As these locations and therefore families are in Scotland one is only going to find transcriptions of historical documents on the popular resources like Ancestry and Find My Past. The originals will be on Scotland’s People and therefore attract an additional fee. It’s not a problem paying, but one does want to spend money on the correct records, so time is usually taken beforehand on Ancestry and Find My Past searching through transcribed records. So if the transcription is wrong then wider internet searches turn up zero. Such as it was with Carngoddy.
I found the place transcribed as:
- Camgoddy – ok, an ‘r’ next to an ‘n’ could be seen as an ‘m’
- Camgodgy – how the second ‘d’ became a ‘g’ is hard to understand when one has seen the original
- Carngadoly – they got the ‘Carn’ bit right but saw an ‘a’ instead of an ‘o’ and split the ‘d’ in two
One website I found showed the results of a study by one Prof. Harry W. Duckworth, a Canadian, who had spent a lot of time researching variant spellings of places in this very area. Prof. Duckworth had the following variations for Carngoddy:
- Carnnagoddie
- Carnghoady
- Carnaboddy
- Carnghaddy
- Carngodie
The original page is at electricscotland.com/canada/fraser/boleskine.htm
So I went through many a search finding nothing until I started to make my own variations and got a few results with Carngoddy.
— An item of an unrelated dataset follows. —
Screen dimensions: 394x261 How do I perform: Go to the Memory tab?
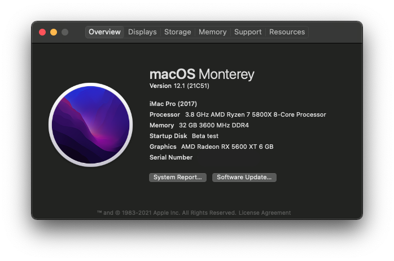pos(212,32)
Once I had the digital copies of the original documents, especially the Censuses, I could confirm my hypothesis of the correct spelling.
There isn’t much out there on the internet but a few newspaper references were found regarding the sale of farm leases where Carngoddy is mentioned. I also found a transcription of 17th Century Presbytery Records that accused all who lived there of being Papists! An image of this record is at the top of this page.
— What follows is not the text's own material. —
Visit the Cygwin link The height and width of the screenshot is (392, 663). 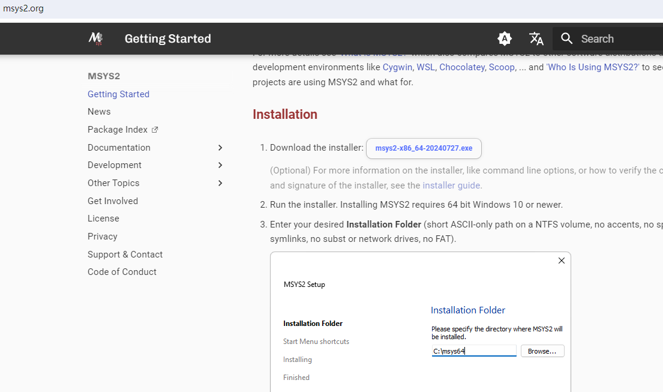(x=397, y=67)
As a corollary to the down side I recently found a word that I could not decipher on the original but was correct on the transcription – ‘mantua’ – which, so I subsequently learned, is a style of dress.
And that’s the difficultly with transcribing; if you know the word itself you can usually read the handwriting by using your ‘mental dictionary’ but if the word is unknown to you then you have no reference.